Is it too anthropomorphic to say that this is a lie? To say that the hidden state and its long term predictions amount to a kind of goal? Maybe it is. But we then need a bunch of new words which have almost 1:1 correspondence to concepts from human agency and behavior to describe the processes that LLMs simulate to minimize prediction loss.
Reasoning by analogy is always shaky. It probably wouldn't be so bad to do so. But it would also amount to impenetrable jargon. It would be an uphill struggle to promulgate.
Instead, we use the anthropomorphic terminology, and then find ways to classify LLM behavior in human concept space. They are very defective humans, so it's still a bit misleading, but at least jargon is reduced.

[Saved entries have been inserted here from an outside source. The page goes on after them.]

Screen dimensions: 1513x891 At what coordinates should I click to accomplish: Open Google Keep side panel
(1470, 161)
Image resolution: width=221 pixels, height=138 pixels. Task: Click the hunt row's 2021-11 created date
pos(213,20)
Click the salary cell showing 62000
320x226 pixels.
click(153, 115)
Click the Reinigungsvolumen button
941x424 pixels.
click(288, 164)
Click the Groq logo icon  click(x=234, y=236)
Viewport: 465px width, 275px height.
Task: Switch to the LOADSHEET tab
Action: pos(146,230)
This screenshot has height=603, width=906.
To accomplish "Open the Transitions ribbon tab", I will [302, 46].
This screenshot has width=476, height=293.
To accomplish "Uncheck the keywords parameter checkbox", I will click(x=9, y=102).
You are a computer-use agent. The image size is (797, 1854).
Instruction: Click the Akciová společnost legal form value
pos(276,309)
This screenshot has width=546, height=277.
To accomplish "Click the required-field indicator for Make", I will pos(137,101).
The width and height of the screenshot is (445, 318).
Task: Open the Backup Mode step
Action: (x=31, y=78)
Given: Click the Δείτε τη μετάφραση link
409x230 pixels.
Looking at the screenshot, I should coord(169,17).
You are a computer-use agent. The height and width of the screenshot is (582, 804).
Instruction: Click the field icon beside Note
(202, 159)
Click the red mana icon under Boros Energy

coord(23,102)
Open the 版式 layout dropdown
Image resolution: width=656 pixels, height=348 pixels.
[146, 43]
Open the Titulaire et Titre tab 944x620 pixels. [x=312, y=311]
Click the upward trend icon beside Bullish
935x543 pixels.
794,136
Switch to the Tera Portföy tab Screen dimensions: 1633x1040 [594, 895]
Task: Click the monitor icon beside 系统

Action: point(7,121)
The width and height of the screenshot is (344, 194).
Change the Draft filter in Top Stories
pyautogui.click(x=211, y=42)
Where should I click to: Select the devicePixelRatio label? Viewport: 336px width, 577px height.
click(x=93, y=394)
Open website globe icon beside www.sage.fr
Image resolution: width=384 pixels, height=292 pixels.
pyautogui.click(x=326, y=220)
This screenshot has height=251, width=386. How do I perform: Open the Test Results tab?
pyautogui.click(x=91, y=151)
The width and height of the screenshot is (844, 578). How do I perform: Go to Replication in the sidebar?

Yes. Current LLMs can only introspect from output tokens. You need hidden reasoning that is within the black box, self-knowing, intent, and motive to lie.
I rather think accusing an LLM of lying is like accusing a mousetrap of being a murderer.
When models have online learning, complex internal states, and reflection, I might consider one to have consciousness and to be capable of lying. It will need to manifest behaviors that can only emerge from the properties I listed.
I've seen similar arguments where people assert that LLMs cannot "grasp" what they are talking about. I strongly suspect a high degree of overlap between those willing to anthropomorphize error bars as lies while declining to award LLMs "grasping". Which is it? It can think or it cannot? (objectively, SoTA models today cannot yet.) The willingness to waffle and pivot around whichever perspective damns the machine completely belies the lack of honesty in such conversations.
The only interpretation of this statement I can come up with is plain wrong. There's no reason LLM shouldn't be able to introspect without any output tokens. As the GP correctly says, most of the processing in LLMs happens over hidden states. Output tokens are just an artefact for our convenience, which also happens to be the way the hidden state processing is trained.
That's nonsense. The hidden layers are specifically constructed to increase the probability that the model picks the right next word. Without the output/token generation stage the hidden layers are meaningless. Just empty noise.
It is fundamentally an algorithm for generating text. If you take the text away it's just a bunch of fmadds. A mute person can still think, an LLM without output tokens can do nothing.